### TEXT:

________________________________________

Such students apparently perform less well the greater the share of middling students they are 
grouped with. 

Students in the middle three quintiles benefit from having a higher share of high-ability 
peers but suffer losses as the share of low-ability peers increases. In most cases these respective 
gains and losses are of roughly equal magnitude, although in a few cases the gains appear 
slightly smaller. In high school math, for example, middle-ability students would prefer to 
replace a low-ability student with a middle-ability student rather than to replace a middle- 
ability student with a high-ability student. Of course, replacing a low-ability student with a 
high-ability student would dominate either of these options. As in the case of the lowest-ability 
students, effects are strongest at the elementary level but roughly equal between middle school 
and high school.

________________________________________

### DATA:
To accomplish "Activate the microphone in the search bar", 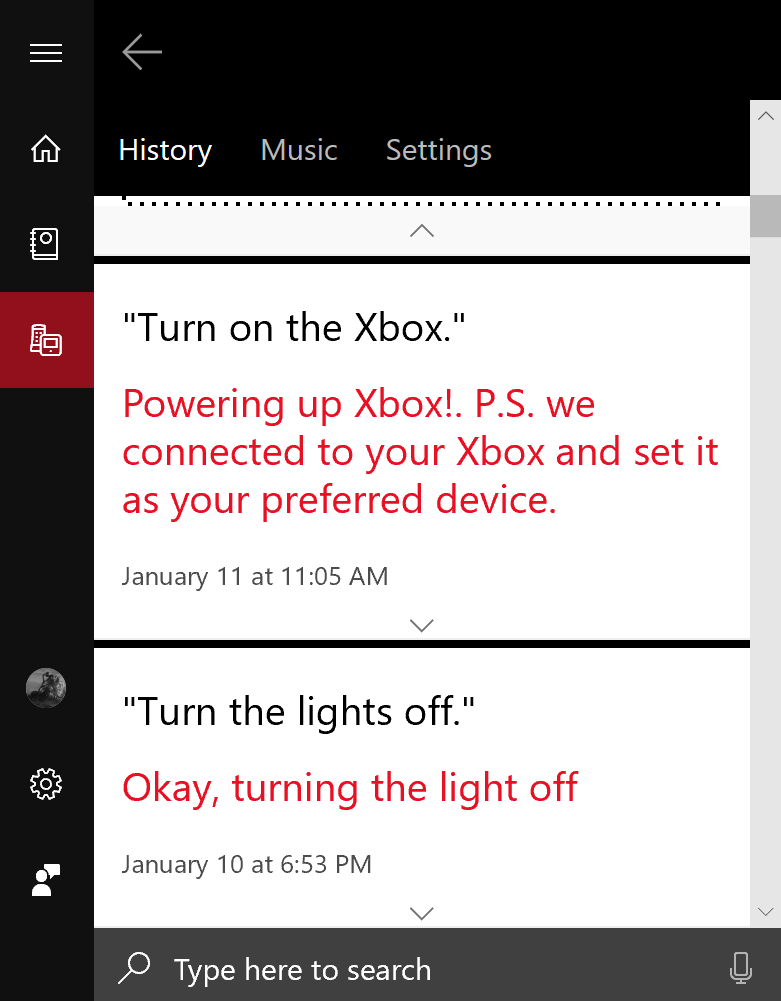I will (x=741, y=968).
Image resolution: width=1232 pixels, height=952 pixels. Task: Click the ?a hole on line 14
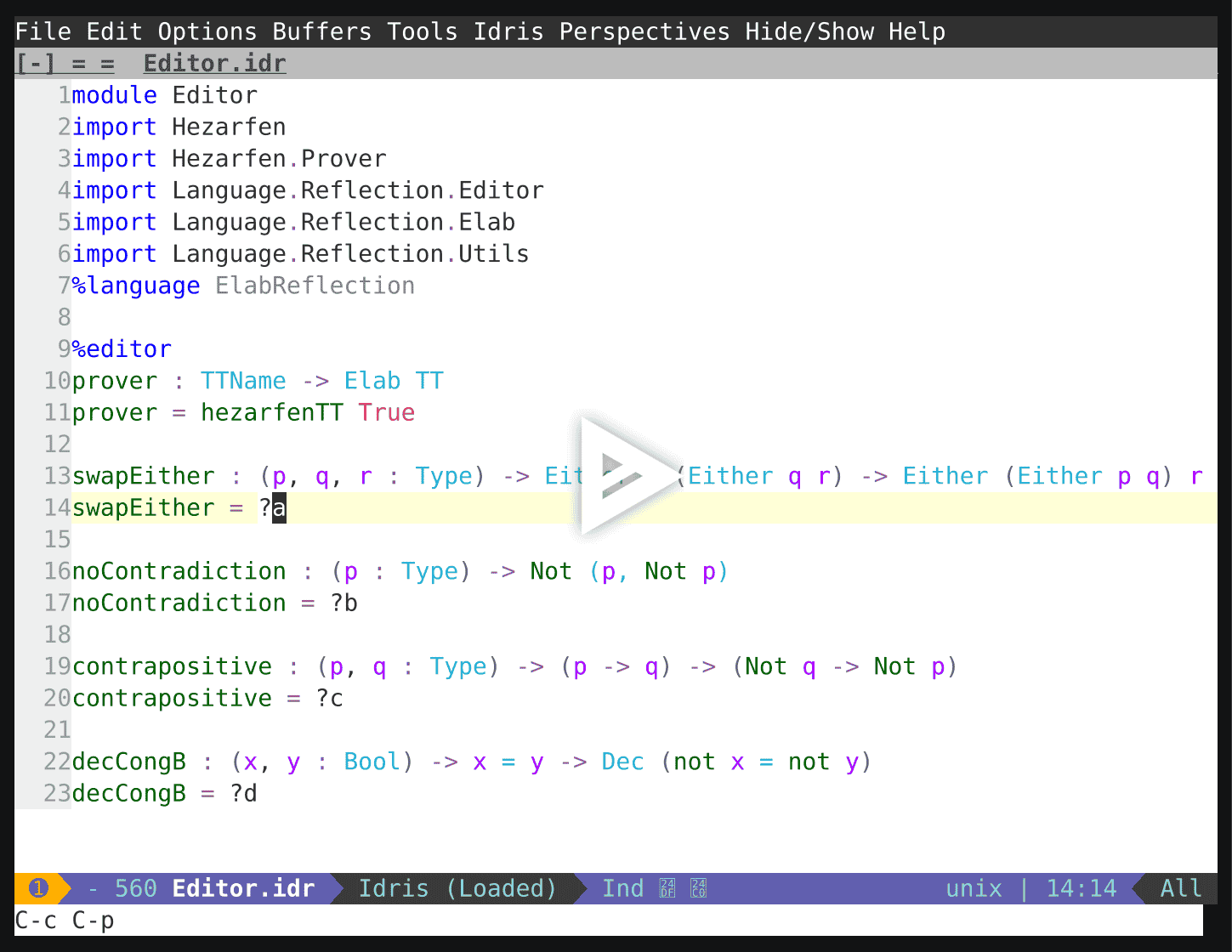tap(273, 507)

________________________________________

### TASK REQUIREMENTS:
• 1. Answer the following questions using the passage on peer ability groupings.
(a) What do students in the middle three quintiles benefit from having?
(b) In high school math, which replacement would middle-ability students prefer?
(c) At which level are the effects strongest?
• 2. Duplicate the portion of the passage on peer ability groupings that begins at the words "Such students apparently" and ends after the words "and high school.".

### SOLVED TASKS:
• 1.
(a) A higher share of high-ability peers.
(b) Replacing a low-ability student with a middle-ability student, rather than replacing a middle-ability student with a high-ability student.
(c) The elementary level.

• 2.
Such students apparently perform less well the greater the share of middling students they are 
grouped with. 

Students in the middle three quintiles benefit from having a higher share of high-ability 
peers but suffer losses as the share of low-ability peers increases. In most cases these respective 
gains and losses are of roughly equal magnitude, although in a few cases the gains appear 
slightly smaller. In high school math, for example, middle-ability students would prefer to 
replace a low-ability student with a middle-ability student rather than to replace a middle- 
ability student with a high-ability student. Of course, replacing a low-ability student with a 
high-ability student would dominate either of these options. As in the case of the lowest-ability 
students, effects are strongest at the elementary level but roughly equal between middle school 
and high school.